TEXT SECTION:
⟨

The most distinctive constellation in our sky is that of Orion the Hunter. In the months between November and March, the Hunter travels across the heavens in search of the mythological game with his two canine companions.
The constellation is located slightly north of the ecliptic, with a notable rectangular shape with its distinctive narrowing in the centre formed by the three bright stars. Ancient Greek astronomers depict this combination of stars as Orion’s belt from which his warrior sword hangs. In the Southern hemisphere, the constellation is more easily recognised as a saucepan and handle, due to the inverted perspective to that of the Northern hemisphere.
In ancient Greek Mythology, Orion is a handsome giant and might hunter, son of Neptune. He could wade through the oceans and pass over mountains to reach his destination. Orion lived with the archer-goddess Diana, sister of Apollo who disapproved of their relationship. The ancient fables say that Apollo Teased sister Diana that she was not good enough to hit a target at sea. He pointed to a small distant object many fathoms away, and asked her to draw her bow and strike it with her arrow. Diana not realising the object was Orion returning from his hunt, killing him with one shot. Diana placed Orion amongst the stars holding his arched bow, carrying his golden sword and club, whilst wearing the skin of a lion. His two dogs, Sirius following behind, and Pleiades leading him in his hunt throughout the night.

⟩

DATASET:
⟨

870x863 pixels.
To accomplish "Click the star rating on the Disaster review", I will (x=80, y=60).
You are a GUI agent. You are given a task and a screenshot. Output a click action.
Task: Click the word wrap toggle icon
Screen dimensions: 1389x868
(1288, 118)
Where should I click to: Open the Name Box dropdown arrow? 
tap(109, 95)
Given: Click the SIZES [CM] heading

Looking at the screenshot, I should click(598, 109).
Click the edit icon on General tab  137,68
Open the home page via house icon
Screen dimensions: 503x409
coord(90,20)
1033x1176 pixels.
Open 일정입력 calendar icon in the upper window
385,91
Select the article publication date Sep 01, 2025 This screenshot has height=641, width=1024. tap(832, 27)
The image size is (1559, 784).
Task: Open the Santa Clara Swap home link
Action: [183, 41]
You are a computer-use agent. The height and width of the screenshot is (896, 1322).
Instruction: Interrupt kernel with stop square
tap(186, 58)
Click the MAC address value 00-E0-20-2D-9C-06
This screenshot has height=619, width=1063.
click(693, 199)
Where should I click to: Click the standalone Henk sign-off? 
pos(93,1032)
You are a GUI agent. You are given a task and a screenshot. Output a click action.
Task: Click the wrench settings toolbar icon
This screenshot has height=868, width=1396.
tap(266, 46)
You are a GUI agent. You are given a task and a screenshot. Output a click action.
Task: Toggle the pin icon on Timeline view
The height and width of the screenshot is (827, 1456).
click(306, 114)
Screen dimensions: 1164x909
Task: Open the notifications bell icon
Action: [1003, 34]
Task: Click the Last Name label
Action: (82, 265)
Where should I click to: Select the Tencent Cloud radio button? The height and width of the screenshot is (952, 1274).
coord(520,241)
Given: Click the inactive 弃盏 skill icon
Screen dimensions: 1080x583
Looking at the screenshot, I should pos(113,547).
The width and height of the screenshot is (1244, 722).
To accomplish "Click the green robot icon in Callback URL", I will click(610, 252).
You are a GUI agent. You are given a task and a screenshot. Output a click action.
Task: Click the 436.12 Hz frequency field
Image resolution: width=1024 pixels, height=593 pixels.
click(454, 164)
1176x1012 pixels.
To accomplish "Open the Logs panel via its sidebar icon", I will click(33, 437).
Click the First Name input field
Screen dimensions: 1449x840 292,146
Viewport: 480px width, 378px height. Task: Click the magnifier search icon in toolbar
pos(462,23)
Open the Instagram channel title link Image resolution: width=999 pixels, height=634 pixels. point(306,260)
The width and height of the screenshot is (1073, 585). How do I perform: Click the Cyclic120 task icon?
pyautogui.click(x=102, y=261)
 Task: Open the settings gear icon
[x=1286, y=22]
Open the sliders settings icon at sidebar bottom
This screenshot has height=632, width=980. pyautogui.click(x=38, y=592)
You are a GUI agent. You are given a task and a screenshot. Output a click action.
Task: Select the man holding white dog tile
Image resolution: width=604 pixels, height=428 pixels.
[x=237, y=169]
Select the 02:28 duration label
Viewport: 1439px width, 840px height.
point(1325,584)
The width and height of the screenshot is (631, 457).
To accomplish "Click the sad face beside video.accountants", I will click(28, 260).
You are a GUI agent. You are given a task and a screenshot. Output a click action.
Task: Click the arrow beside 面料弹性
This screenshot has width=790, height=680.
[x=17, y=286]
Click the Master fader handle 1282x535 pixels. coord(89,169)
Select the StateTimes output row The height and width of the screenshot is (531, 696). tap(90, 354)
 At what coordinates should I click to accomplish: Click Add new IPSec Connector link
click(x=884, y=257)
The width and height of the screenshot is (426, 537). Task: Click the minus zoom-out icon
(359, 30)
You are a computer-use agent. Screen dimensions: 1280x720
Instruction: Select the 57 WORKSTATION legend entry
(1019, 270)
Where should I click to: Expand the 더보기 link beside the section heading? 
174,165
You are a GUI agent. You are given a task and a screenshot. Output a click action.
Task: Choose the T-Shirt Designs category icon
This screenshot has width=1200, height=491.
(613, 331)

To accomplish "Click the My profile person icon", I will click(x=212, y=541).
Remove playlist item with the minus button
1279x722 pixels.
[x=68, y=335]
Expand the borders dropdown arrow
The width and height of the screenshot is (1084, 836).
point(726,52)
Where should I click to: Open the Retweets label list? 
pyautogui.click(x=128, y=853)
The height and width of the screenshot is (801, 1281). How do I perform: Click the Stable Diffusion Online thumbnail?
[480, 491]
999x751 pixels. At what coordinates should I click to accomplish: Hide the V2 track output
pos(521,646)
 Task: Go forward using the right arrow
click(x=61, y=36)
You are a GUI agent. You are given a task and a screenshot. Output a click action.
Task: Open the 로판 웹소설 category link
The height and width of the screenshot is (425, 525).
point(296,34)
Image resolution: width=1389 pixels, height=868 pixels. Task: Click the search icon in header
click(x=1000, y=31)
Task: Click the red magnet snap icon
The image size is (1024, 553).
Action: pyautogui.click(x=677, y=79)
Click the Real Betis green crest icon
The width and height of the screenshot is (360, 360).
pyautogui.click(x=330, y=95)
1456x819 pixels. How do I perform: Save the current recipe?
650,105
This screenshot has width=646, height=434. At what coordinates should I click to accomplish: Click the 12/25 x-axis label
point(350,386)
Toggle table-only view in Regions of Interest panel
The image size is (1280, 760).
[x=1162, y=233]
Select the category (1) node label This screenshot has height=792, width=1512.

⟩

Can you pick up the passage on the constellation Orion after its final sentence and carry it forward?

TASK OUTPUT:
In another mythical tale, Orion is killed by the sting of the scorpion which is why Orion and Scorpius do not share the sky together. The constellation of Orion sets in the west as Scorpius rises in the east.
The brightest star in the Orion constellation is Beta Ori β (Rigel) representing the hunters leg. This star is a blue-white in colour being a supergiant with a magnitude of 0.1 . Alpha Ori α (Betelgeuse) is the giants shoulder formed by a variable red supergiant at a magnitude 0.0 to 1.3 . To the naked eye this star is easily discerned by its red colour, a vivid contrast to the brilliant white stars around it.
The belt around Orion’s waist includes Delta Ori δ (Mintaka) a 2.2 mag. multiple star. Through binoculars or a small telescope, you will see an unrelated companion star of 6.9 mag. The central star of the three in the belt is Epsilon Ori ε (Alnilam) being a 1.7 mag. blue giant. Zeta Ori ζ (Alnitak) is the third star in the belt shining at 1.8 mag. with a 4.0 mag. companion which can be resolved with a 75mm (3”) telescope.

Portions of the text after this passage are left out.